» Provided information

◇ ◇ ◇

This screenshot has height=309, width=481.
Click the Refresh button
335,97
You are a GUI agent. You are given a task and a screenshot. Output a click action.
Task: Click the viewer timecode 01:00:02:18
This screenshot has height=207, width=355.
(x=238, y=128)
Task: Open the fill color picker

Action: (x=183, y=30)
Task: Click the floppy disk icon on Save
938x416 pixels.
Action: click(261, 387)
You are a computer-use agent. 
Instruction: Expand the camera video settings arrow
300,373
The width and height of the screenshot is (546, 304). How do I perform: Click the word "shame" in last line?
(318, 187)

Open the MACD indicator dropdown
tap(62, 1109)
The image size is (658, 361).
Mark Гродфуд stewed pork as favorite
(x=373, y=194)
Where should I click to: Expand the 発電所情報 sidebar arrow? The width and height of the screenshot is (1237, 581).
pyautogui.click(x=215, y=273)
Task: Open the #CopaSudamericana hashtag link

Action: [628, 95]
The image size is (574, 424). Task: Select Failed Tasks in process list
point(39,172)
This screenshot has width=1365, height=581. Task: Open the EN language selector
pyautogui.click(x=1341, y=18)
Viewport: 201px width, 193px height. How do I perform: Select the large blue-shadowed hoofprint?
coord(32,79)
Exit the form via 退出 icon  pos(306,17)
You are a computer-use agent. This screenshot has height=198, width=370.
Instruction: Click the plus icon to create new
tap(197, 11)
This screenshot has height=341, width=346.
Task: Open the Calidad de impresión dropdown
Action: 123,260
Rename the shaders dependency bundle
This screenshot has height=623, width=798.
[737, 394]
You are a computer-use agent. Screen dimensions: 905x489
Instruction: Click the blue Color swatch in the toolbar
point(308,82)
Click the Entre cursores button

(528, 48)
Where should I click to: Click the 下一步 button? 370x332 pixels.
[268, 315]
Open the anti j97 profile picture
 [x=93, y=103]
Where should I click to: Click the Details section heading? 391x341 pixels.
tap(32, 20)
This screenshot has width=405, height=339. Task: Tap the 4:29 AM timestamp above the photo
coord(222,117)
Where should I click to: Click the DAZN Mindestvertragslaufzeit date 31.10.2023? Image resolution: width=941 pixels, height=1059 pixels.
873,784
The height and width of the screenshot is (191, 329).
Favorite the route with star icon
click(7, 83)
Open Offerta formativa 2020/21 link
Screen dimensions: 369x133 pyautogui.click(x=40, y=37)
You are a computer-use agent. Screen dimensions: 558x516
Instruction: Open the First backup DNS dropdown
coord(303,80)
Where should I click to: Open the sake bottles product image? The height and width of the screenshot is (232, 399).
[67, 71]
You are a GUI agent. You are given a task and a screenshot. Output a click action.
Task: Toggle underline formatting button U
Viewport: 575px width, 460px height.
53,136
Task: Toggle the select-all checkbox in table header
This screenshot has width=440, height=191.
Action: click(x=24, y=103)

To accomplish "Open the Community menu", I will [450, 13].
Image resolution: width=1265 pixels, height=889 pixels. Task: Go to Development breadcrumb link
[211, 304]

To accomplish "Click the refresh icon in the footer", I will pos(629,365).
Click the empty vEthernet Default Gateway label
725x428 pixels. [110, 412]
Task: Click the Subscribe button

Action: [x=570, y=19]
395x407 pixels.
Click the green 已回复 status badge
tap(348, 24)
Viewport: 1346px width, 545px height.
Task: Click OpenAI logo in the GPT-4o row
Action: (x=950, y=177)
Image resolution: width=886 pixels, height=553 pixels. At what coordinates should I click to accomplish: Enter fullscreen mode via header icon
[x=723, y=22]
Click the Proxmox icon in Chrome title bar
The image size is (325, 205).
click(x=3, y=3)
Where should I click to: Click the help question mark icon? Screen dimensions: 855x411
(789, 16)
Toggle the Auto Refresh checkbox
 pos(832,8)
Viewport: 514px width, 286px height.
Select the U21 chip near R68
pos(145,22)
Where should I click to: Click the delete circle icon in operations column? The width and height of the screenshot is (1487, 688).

◇ ◇ ◇

» Description of the task
Only the lines from the beginning of the listing through the line containing "Task: Click the floppy disk icon on Save" are wanted, each restated word for word.

» The completed task
This screenshot has height=309, width=481.
Click the Refresh button
335,97
You are a GUI agent. You are given a task and a screenshot. Output a click action.
Task: Click the viewer timecode 01:00:02:18
This screenshot has height=207, width=355.
(x=238, y=128)
Task: Open the fill color picker

Action: (x=183, y=30)
Task: Click the floppy disk icon on Save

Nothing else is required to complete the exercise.